O avião estava demasiadamente atrasado. Ali fiquei sabendo que tínhamos o mesmo destino e esperávamos pela mesma aeronave. E eu, como algumas daquelas pessoas naquele aeroporto que estavam revoltadas, me passava como estar indignado também com toda aquela demora. Mas era mentira! Sempre tive medo de viajar de avião, por mim, se ele nunca chegasse, era o que eu mais desejaria, assim eu poderia evitar todas aquelas milhares de orações que sempre faço silenciosamente durante todo o tempo que estou em seu interior. É verdade também que quando viajo de avião, às vezes quase furo o assoalho da aeronave com a ponta dos dedos do pé que são comprimidos nas solas dos meu sapatos de tão nervoso que fico. Viajar de avião é o meu momento de maior tensão e terror.

Além do mais, porque me estressaria ali agora, se eu estava na companhia de uma mulher tão portentosa? Isto me fazia esquecer por completo o fato de eu não ter conseguido aquela vaga naquela empresa, e estar ali naquele momento esperando embarcar em um avião.

Muito solícito, passei a tarde toda fazendo favores para aquelas frágeis, dóceis e indefesas criaturas. Buscava água, comprava lanches, segurava bolsas, lavava chupetas, e até segurar o bebê para ela ir ao banheiro. Foi naquele momento que pude observar melhor aquela criança que ela achava tão linda. Ela lhe dizia coisas, e ele lá sempre vermelho e calado. Falava a maioria das vezes com ele dormindo. Trazia a criança até seu rosto e o colava ao dele, depois o voltava para sua posição original, e finalizava tudo aquilo o chamando de “fofo”. A verdade era que, se ela estava querendo agradar aquela criança em algum momento com tudo aquilo, via-se claramente que ela não estava conseguindo, pois ele não via nada, e só ficava dormindo.
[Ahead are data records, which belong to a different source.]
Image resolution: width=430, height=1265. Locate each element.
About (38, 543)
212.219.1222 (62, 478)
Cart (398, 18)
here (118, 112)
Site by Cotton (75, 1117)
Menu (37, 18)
E dormindo o tempo todo,

Chamava-o por aquele seu nome esquisito no diminutivo, e a todo o momento dava-lhe mamadeira. Em nenhum momento deu-lhe de mamar no peito. Não parava de ficar conversando com ele. Não sei se ela entendia que aquele seu bocejar a todo o momento, seria a forma dele se comunicar.

O fato de ela ter me confiado a guarda de seu filho por algum momento para ir ao sanitário, aquela sua atitude foi considerada por mim como o divisor de águas entre nós. Ali pude perceber que ela já depositava total confiança em mim, como senti também que ela fazia de tudo para não deixar de ter-me ao seu lado, pois eu estava fazendo oficialmente a função de um marido presente.

Conversávamos, e foi quando ela me disse que tinha preferido ganhar aquele bebê em Santos, pois era o seu primeiro filho e ela temia que ele nascesse em Salvador longe de seus pais, e principalmente de sua obstetra, isso por não ter conseguido ainda um especialista de confiança na capital baiana, além de não poder contar com a regularidade de seu marido em casa mesmo a noite, por causa da rotina de seu trabalho que ela dizia conhecer muito bem, e que o fazia estendê-la, às vezes, até altas horas lá na empresa, Quinzenalmente ela recebia a visita do marido naquela cidade do litoral paulista.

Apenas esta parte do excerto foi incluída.